Удивленный, Мэй подчинился. Люди неохотно пропускали их, хотели, чтобы она сплясала еще. Владетель - Хель это видела - проталкивался следом. Наконец толпа стала реже, и Хель почти втащила Мэя в какой-то переулок. Здесь было безлюдно, только впереди маячили две неясные фигуры. И тут же сзади загремели тяжелые сапоги. Хель, вскрикнув, бросилась в сторону, но грубые пальцы уже вцепились в ее плечо. Владетель сильно рванул ее к себе.

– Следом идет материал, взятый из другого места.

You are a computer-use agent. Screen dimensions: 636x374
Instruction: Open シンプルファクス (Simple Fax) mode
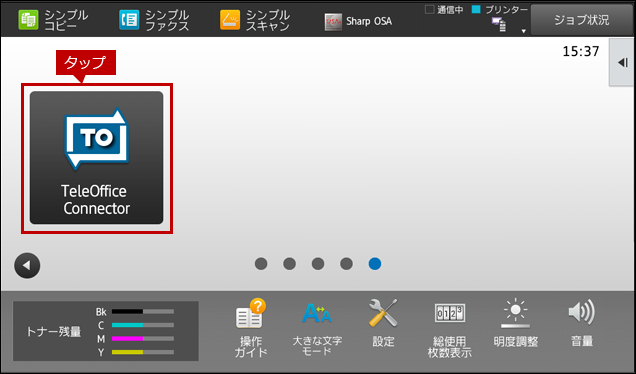click(x=154, y=20)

- Мэй! - отчаянно вскрикнула она.
Мэй выхватил из-за пазухи кинжал и бросился на владетеля, но клинок, звякнув, сломался о кольчугу, владетель, не оборачиваясь, наотмашь ударил Мэя по лицу, и тот отлетел к стене дома. Владетель попытался забросить Хель на плечо, но она вцепилась в его щеки ногтями и повисла на нем всей своей небольшой тяжестью. Он выругался, даже застонал, но не выпустил ее, поволок дальше. И вдруг чья-то тень мелькнула перед глазами Хели, что-то глухо стукнуло, и владетель, охнув, рухнул на мостовую, как мешок с капустой. Сильная рука бережно подняла Хель. Взглянув на нежданного защитника, она увидела грубоватое гневное лицо с черной бородкою и маленькими глазами. Незнакомец, судя по виду, горожанин, был на две головы выше Хели. Его спутник - это их мимолетно видела Хель впереди - склонился над Мэем.
- Девчонок обижать! - пробасил незнакомец, грозя кулаком валявшемуся без чувств владетелю. - Здесь город вольный, здесь бароны не правят...
Не слушая его гневной речи, Хель подбежала к Мэю. Тот уже сидел, лицо его было залито кровью.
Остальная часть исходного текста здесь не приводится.